For 2020, there are candidates who are as interesting as watching paint dry.  How can anyone get excited about Elizabeth Warren, Kamala Harris, Joe Biden, or Kirsten Gillibrand?  If you own stock in Sominex, sell it.  Listening to today’s presidential candidates will guarantee anyone a great night’s sleep.

 Where is the passion?  Where is the fun?  Where is the exciting future that Americans want and deserve?

 When Eisenhower was president, he ended the Korean War in July 1952.  From then on, there was peace until Eisenhower left office in January 1961.

 With President John Kennedy, there was the excitement of putting a man on the moon.

 What happened to music?  In the 1950’s and 1960’s, there were performers like Elvis Presley, Chuck Berry, the Beatles, and the Rolling Stones.  And let’s not forget the immortal Bob Dylan.  Today’s music is a bunch of noise.  The late “60 Minutes” commentator, Andy Rooney, the world’s greatest curmudgeon, once said if he can’t hum a song, he doesn’t like it.  Poor Andy, it’s no wonder he died during this era of intolerable music.

 A recent song contained the following lyrics:  “I’m Dick Cheney.  The real Dick Cheney.  I ain’t too brainy.  I’m the real Dick Cheney.”  Where is the talent in such lyrics?  Irving Berlin, who wrote “God Bless America” and “White Christmas,” is needed more than ever.

 What can we say about television?  The 1950’s had originality, if not color pictures.  There was “The Honeymooners” with Jackie Gleason, “You Bet Your Life” with Groucho Marx, and “Your Show of Shows” with Sid Caesar.  Today, is there anything comparable to the early days of television?

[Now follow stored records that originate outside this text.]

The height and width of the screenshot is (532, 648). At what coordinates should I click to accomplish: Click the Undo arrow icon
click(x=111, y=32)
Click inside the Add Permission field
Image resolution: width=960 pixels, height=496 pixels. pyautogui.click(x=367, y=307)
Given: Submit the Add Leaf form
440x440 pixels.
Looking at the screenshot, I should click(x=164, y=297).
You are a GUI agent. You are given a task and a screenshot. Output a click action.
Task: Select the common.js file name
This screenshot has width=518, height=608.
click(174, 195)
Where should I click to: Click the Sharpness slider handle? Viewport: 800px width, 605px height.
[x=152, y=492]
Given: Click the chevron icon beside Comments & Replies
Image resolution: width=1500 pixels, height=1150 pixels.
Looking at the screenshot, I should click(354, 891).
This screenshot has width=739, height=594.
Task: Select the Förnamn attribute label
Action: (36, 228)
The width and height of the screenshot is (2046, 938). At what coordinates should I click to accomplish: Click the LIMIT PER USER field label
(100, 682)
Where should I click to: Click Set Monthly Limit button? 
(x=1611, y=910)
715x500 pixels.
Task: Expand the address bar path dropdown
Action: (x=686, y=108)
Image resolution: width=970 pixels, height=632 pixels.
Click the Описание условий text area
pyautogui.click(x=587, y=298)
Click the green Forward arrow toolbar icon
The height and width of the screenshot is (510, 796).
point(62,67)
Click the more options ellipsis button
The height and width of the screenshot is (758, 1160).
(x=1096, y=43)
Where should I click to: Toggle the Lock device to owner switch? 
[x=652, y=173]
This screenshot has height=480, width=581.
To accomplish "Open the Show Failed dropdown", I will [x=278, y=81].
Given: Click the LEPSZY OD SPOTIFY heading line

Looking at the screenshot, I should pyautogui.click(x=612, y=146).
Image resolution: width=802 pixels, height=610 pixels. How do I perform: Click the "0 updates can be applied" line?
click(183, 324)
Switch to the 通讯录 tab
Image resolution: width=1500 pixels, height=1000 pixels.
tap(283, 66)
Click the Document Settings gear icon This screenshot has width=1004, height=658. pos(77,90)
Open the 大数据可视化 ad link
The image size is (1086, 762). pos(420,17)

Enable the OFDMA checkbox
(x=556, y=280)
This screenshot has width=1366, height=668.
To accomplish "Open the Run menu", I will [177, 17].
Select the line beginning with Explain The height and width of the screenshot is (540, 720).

 What can we say about late-night TV entertainers?  Remember Steve Allen, Jack Paar, Johnny Carson, and Jay Leno?  Today’s TV personalities have a problem:  They’re not funny.

In elementary school and high school, the teachers knew the subject matter.  There were no problems with drugs or mass killings.  Learning proper English grammar was a must.  Today, we hear and read bad English if we hear English at all. 

Even the vaunted New York Times needs instruction in English.  In a January 11, 2019, editorial (print edition), here is what the Times wrote:  “In this case, the president’s inability to reach some sort of deal rests heavily on several basic failures of understanding by he [underlining added] and his team.”

 No one needs to be nostalgic for the old days.  Hand-held calculators, computers, and better cars are here.

 Nonetheless, in today’s world, the thrill is gone.


Richard Colman is the founder and president of Biomed Inc., a biotechnology, publishing, and informatics company.  He is a biochemist and earned masters and doctoral degrees from the University of California at Berkeley.  He lives in Orinda, California.